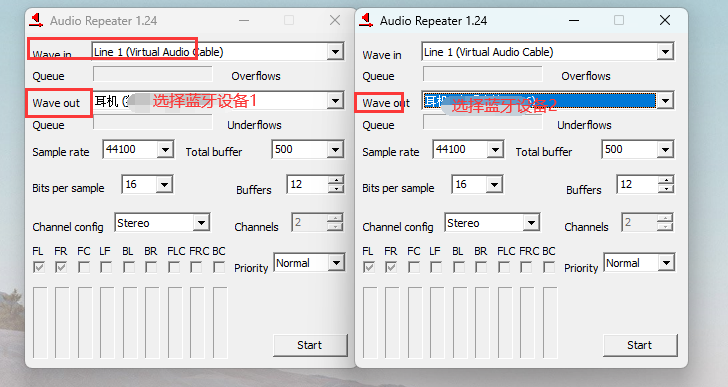This screenshot has width=728, height=387.
Task: Close the right Audio Repeater window
Action: [x=665, y=20]
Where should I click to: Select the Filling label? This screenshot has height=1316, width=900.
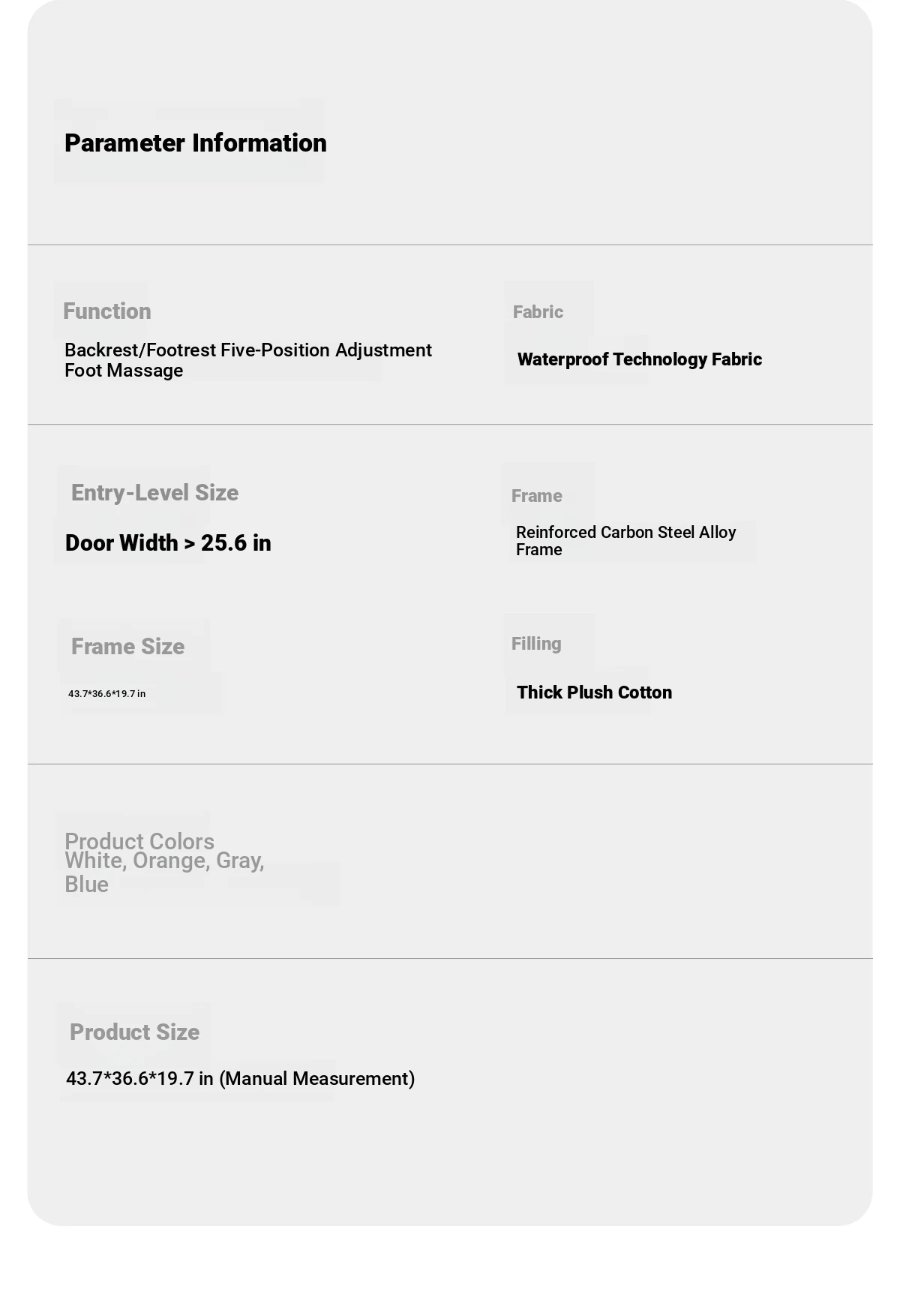click(x=536, y=644)
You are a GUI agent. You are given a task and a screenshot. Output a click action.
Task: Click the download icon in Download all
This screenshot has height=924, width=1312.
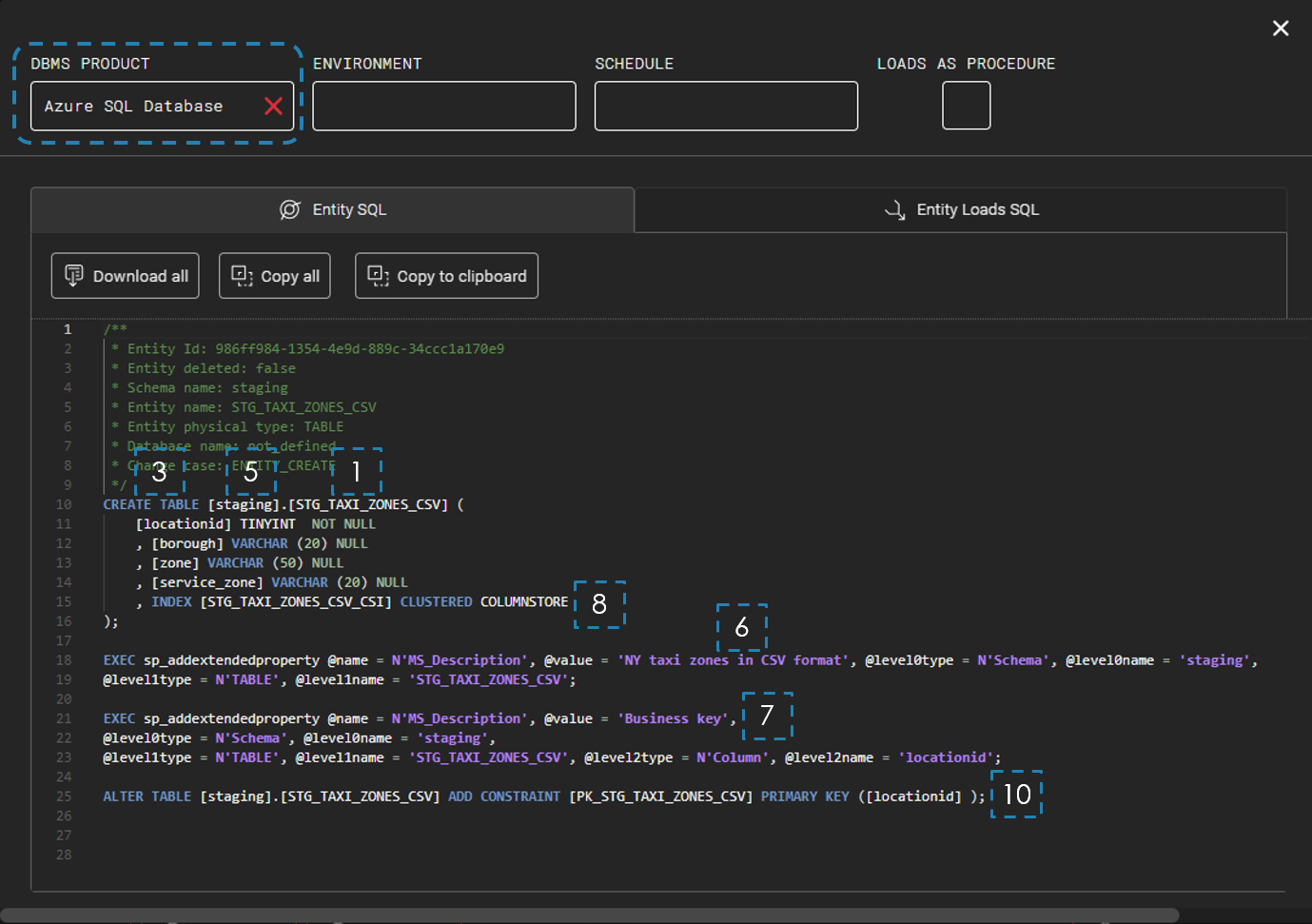(x=73, y=276)

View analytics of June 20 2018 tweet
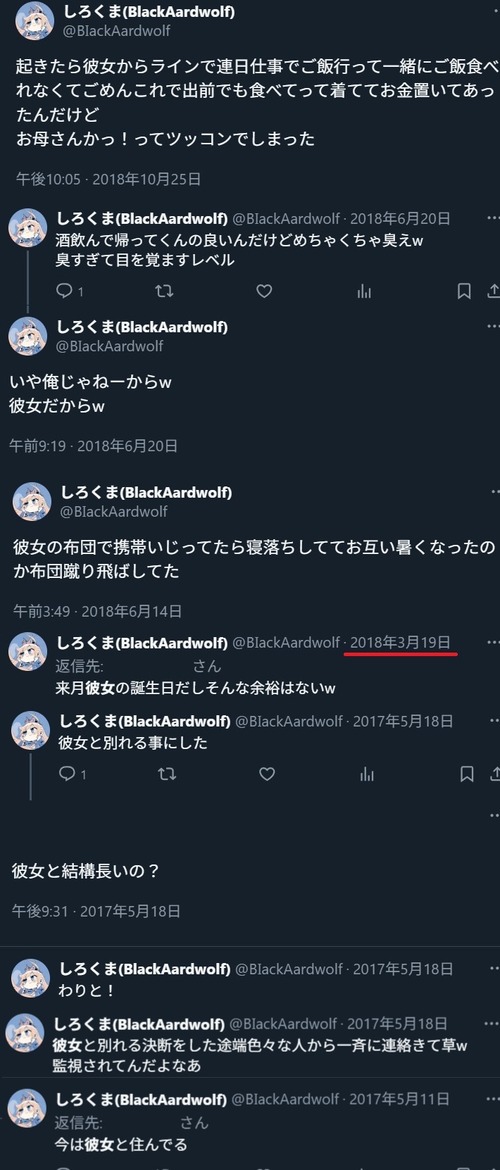click(x=364, y=292)
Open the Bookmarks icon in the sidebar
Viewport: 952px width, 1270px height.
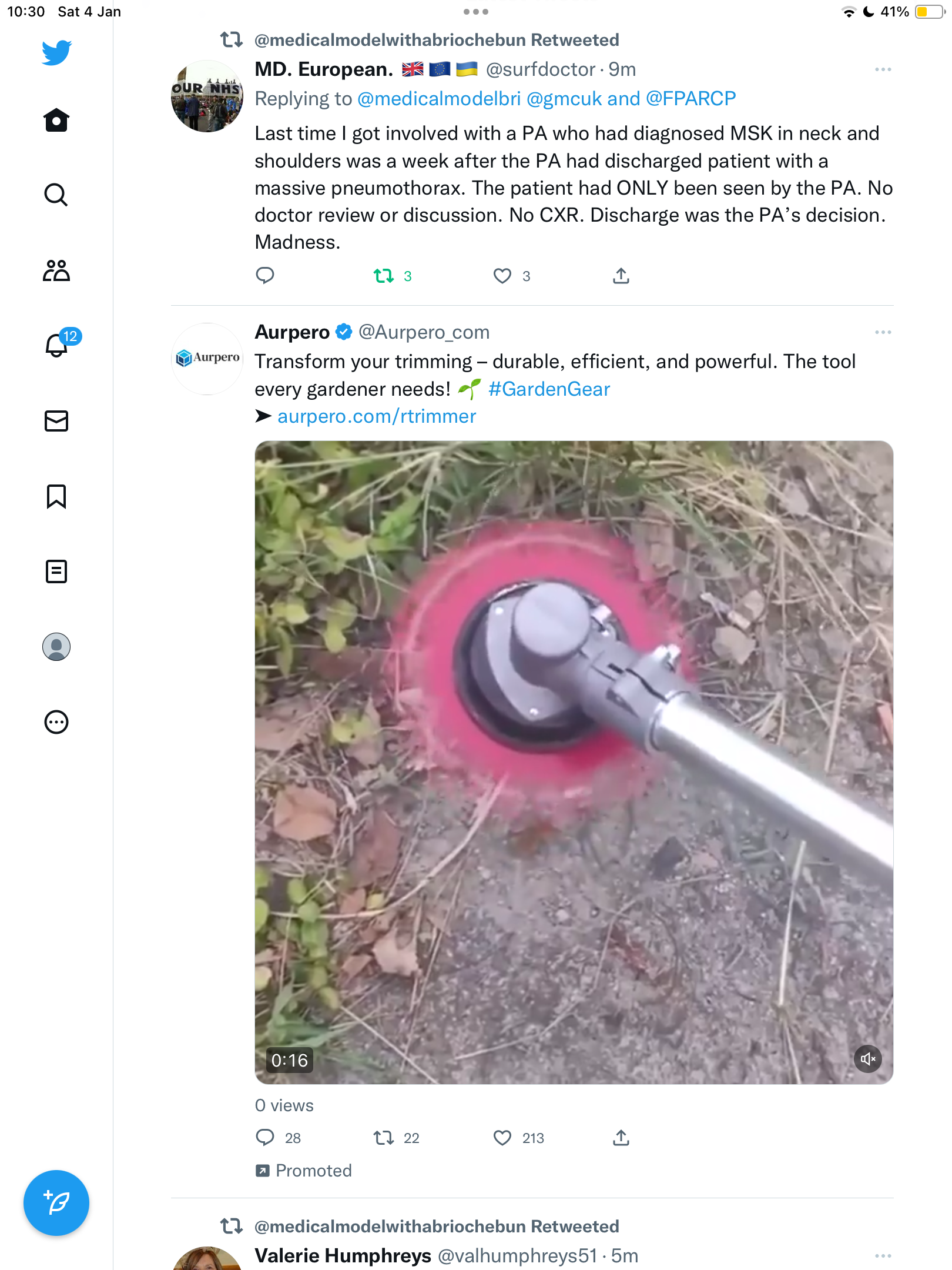(x=56, y=496)
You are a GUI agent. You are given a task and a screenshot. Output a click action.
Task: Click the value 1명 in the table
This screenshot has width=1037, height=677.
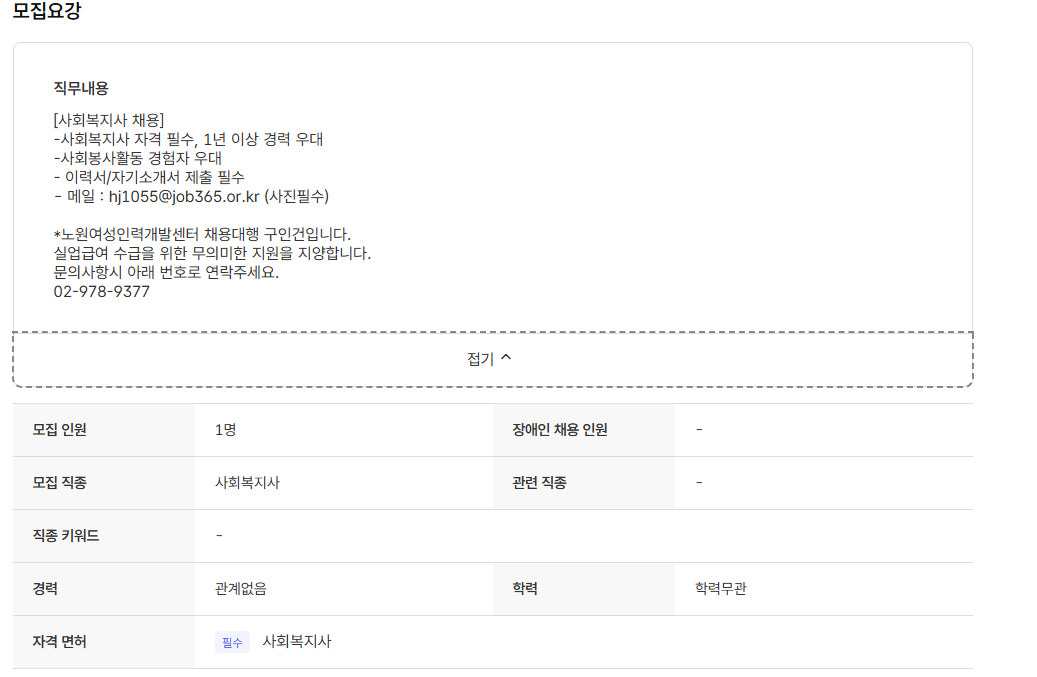(x=225, y=429)
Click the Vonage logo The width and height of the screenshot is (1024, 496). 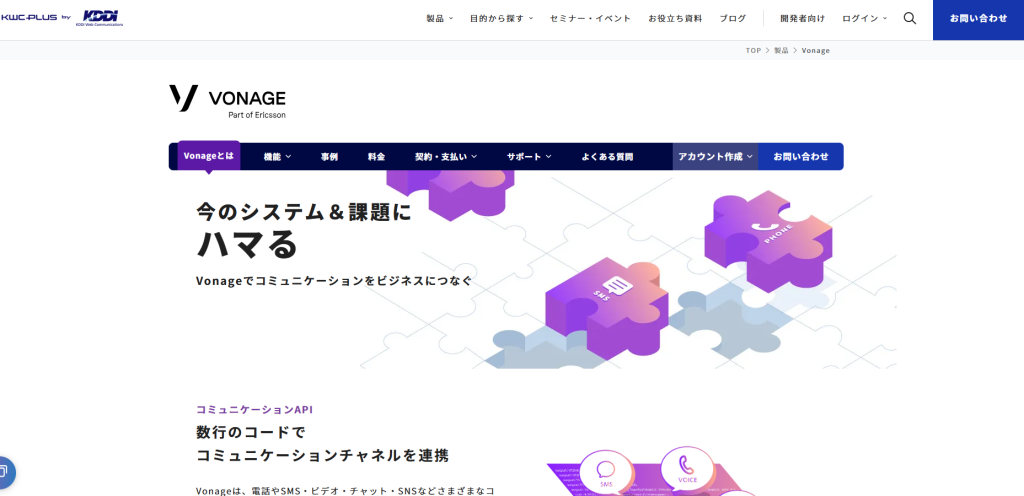[x=227, y=102]
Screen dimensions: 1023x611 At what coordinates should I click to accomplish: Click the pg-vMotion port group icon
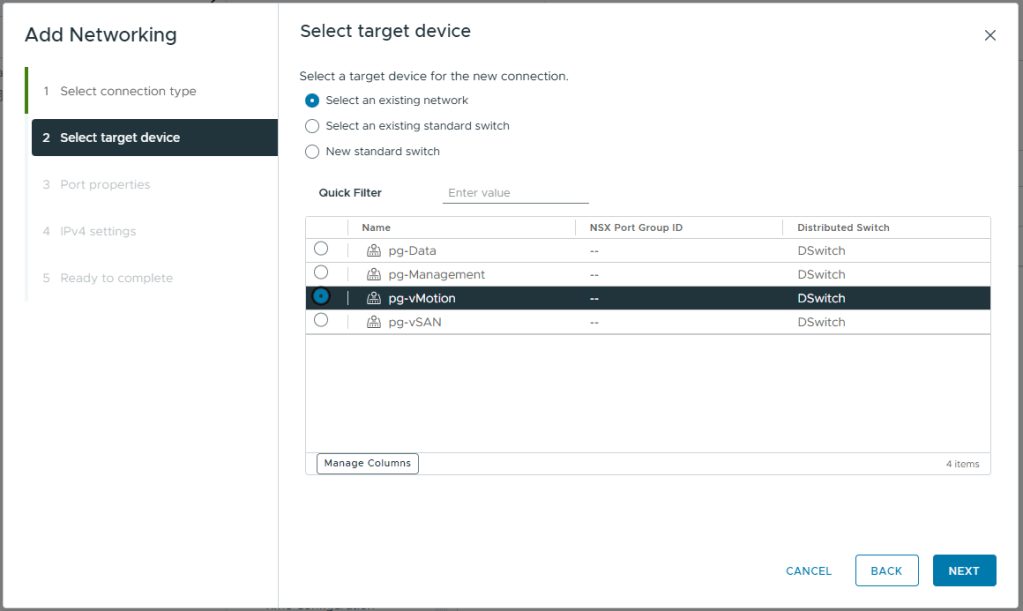click(x=374, y=299)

□ □ □ □ □ □ □

### Task
Working from the entries above, reproduce exactly and only the lines beginning with the line that has "Task: Click the download icon in Download all" and ending with the line that has "Task: Click the value 1명 in the table"; omit all pictures.

### Task result
Task: Click the download icon in Download all
This screenshot has height=924, width=1312.
(x=73, y=276)

View analytics of June 20 2018 tweet
click(x=364, y=292)
Open the Bookmarks icon in the sidebar
Viewport: 952px width, 1270px height.
(x=56, y=496)
You are a GUI agent. You are given a task and a screenshot. Output a click action.
Task: Click the value 1명 in the table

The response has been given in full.